● **WORK ITEM**
Copy out all lines of the records in which the word "agent" appears.

● **INPUT**
━━━━━━━━━━━━━━━━━━━━━━━━━━━━━━
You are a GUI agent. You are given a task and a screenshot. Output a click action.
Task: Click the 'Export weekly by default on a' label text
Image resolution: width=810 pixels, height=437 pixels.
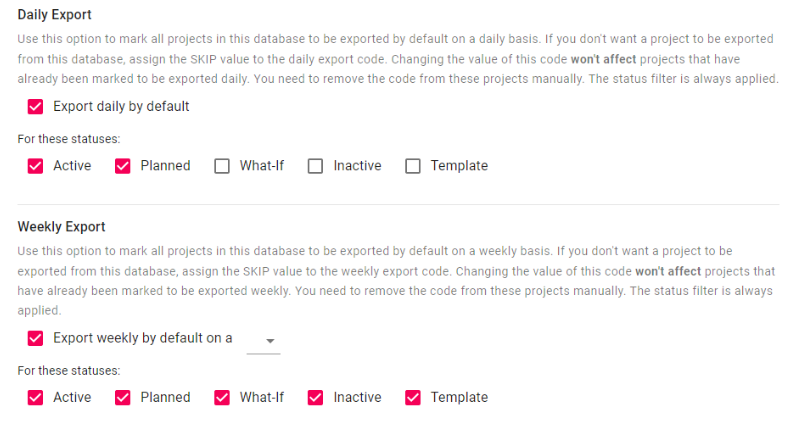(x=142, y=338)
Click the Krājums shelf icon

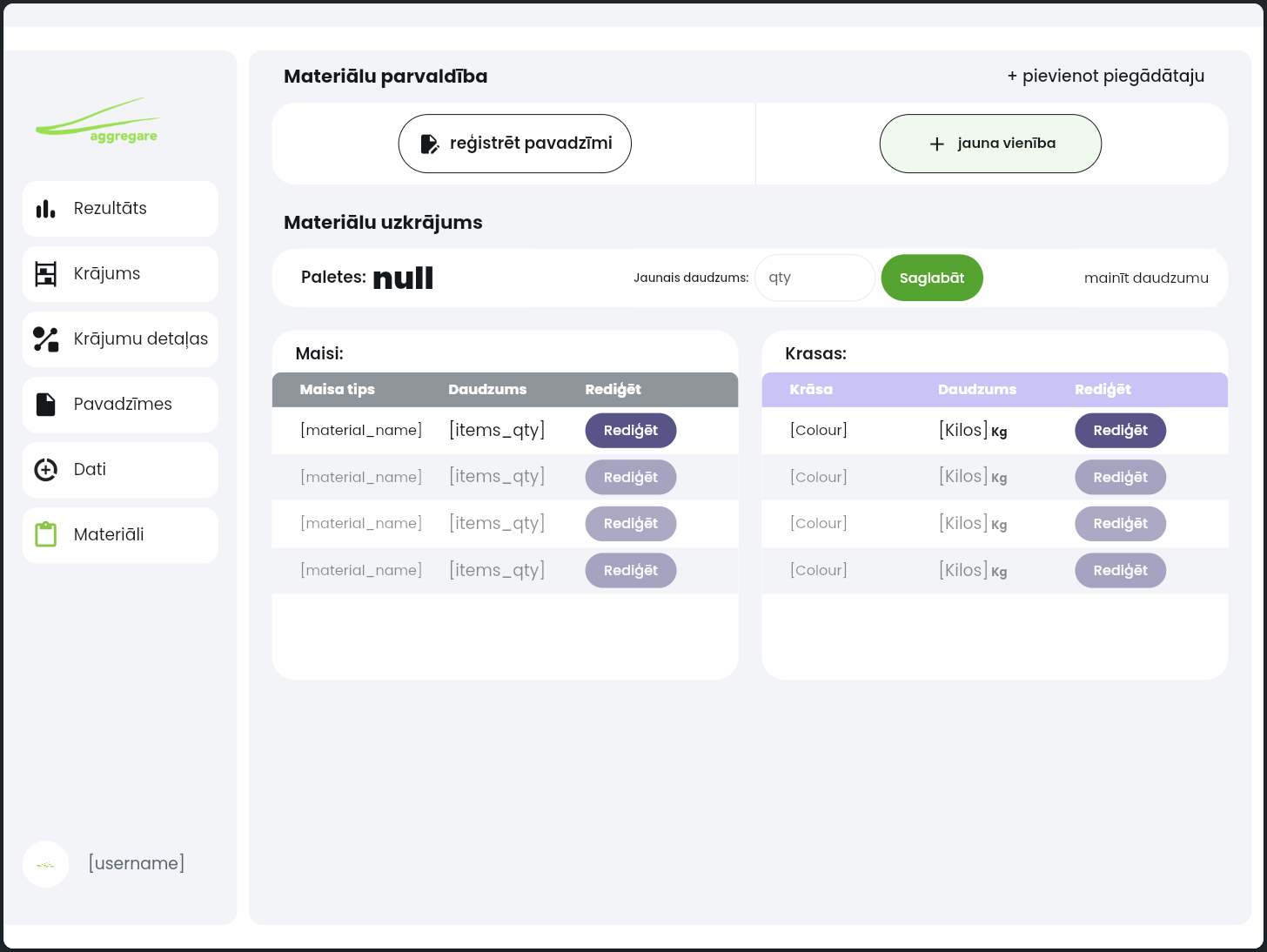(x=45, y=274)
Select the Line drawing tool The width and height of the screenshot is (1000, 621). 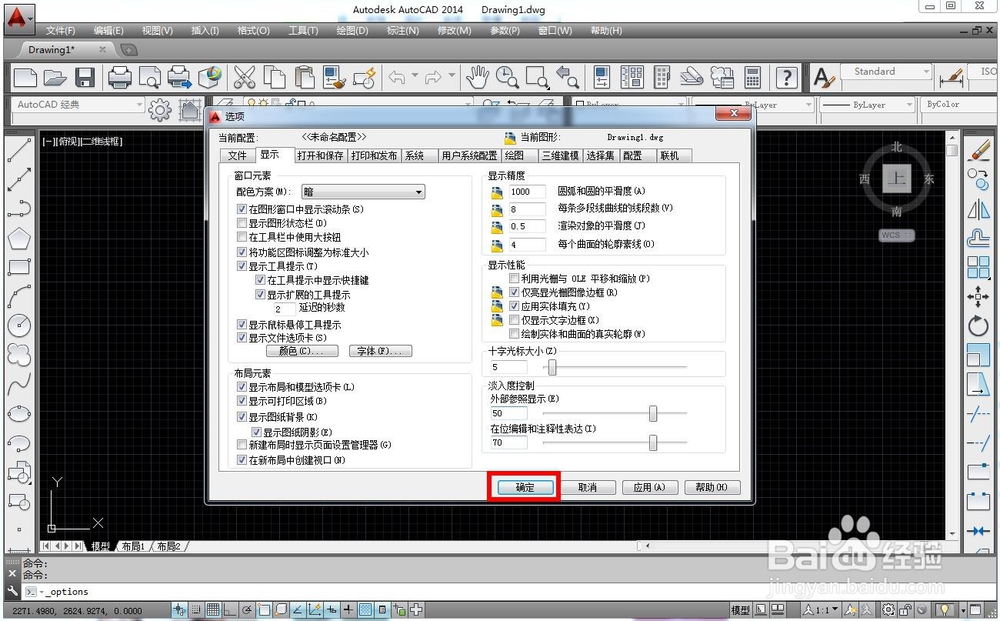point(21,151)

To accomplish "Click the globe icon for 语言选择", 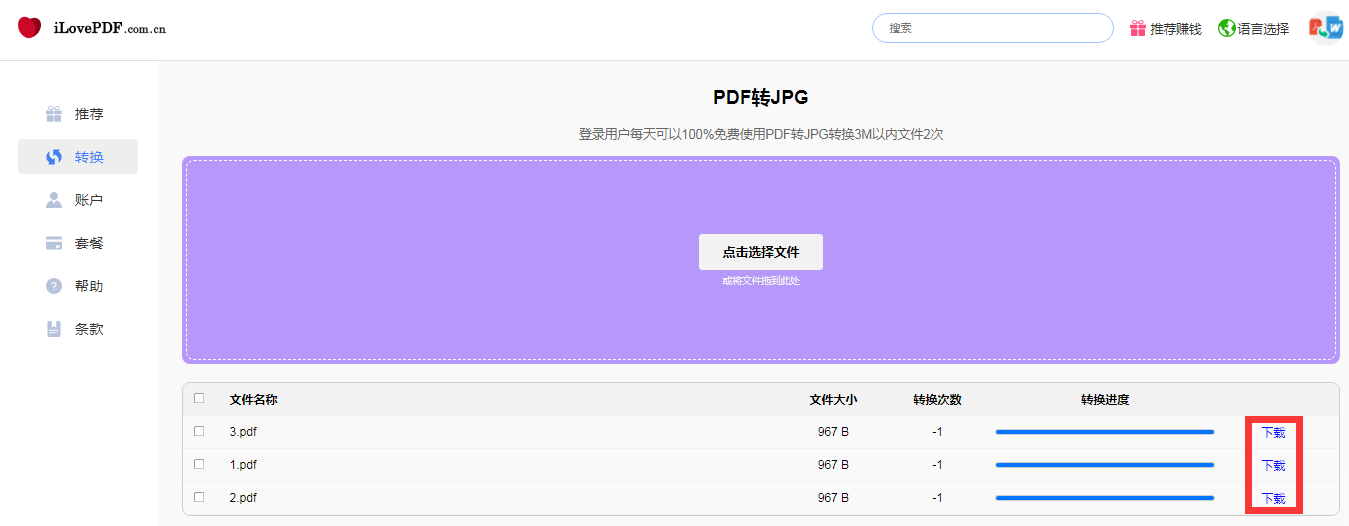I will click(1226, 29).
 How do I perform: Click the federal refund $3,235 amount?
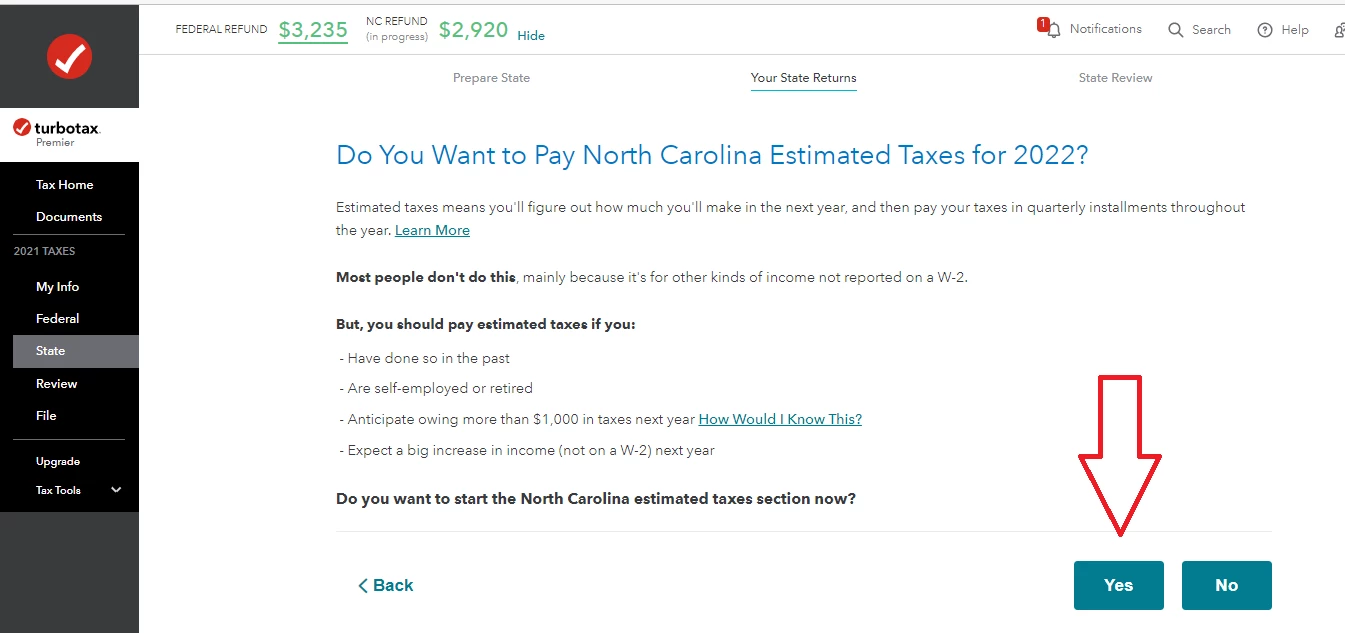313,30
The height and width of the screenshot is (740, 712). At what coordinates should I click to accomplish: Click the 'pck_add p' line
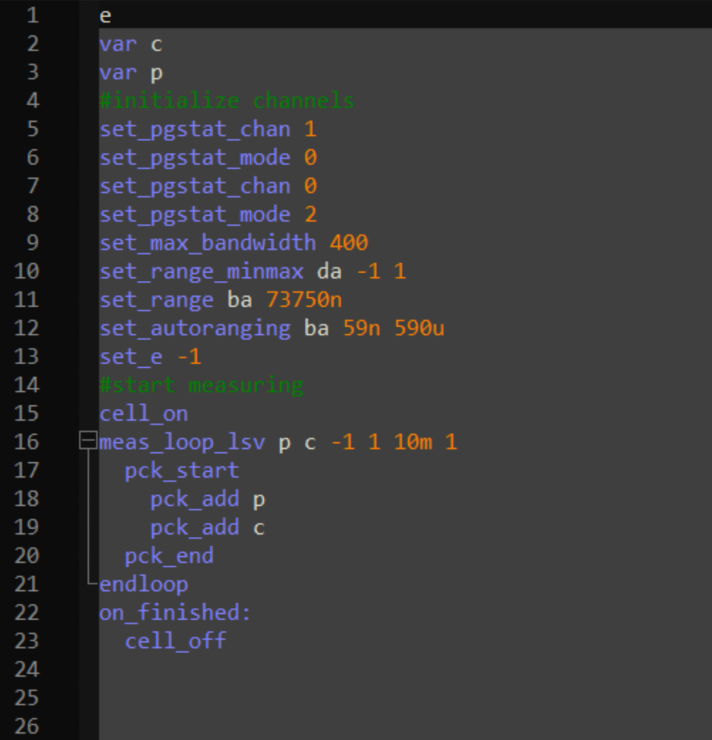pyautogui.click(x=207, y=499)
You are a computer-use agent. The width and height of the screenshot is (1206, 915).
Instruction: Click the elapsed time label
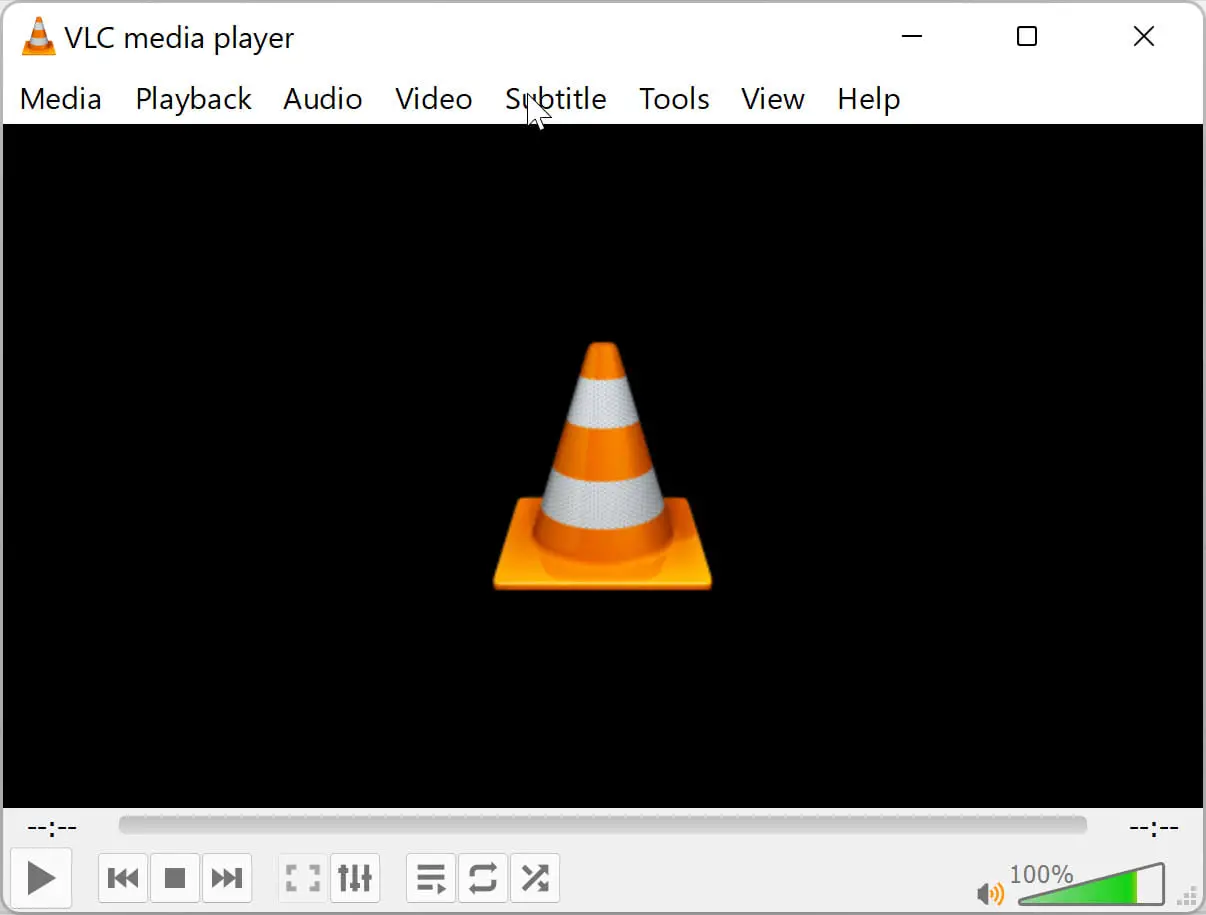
━━━━━━━━━━━━━━━━━━━━━━━━━━━━━━
● **SOLUTION**
You are a GUI agent. You are given a task and a screenshot. Output a click action.
You are a computer-use agent. The width and height of the screenshot is (1206, 915).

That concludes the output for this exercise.